Reproduce the records below in their entirety, character for character.
(SUPPLIED INFORMATION begins)
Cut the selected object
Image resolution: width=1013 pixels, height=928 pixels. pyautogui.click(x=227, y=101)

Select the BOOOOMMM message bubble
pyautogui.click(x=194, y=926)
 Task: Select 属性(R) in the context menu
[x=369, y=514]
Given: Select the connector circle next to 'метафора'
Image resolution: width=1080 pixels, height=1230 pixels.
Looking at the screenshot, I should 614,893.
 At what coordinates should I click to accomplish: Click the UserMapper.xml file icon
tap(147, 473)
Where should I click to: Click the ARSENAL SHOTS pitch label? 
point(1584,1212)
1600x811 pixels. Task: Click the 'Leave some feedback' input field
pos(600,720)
(SUPPLIED INFORMATION ends)
#### EXERCISE SOLUTION
Cut the selected object
Image resolution: width=1013 pixels, height=928 pixels. pyautogui.click(x=227, y=101)

Select the BOOOOMMM message bubble
pyautogui.click(x=194, y=926)
 Task: Select 属性(R) in the context menu
[x=369, y=514]
Given: Select the connector circle next to 'метафора'
Image resolution: width=1080 pixels, height=1230 pixels.
Looking at the screenshot, I should 614,893.
 At what coordinates should I click to accomplish: Click the UserMapper.xml file icon
tap(147, 473)
Where should I click to: Click the ARSENAL SHOTS pitch label? 
point(1584,1212)
1600x811 pixels. Task: Click the 'Leave some feedback' input field
pos(600,720)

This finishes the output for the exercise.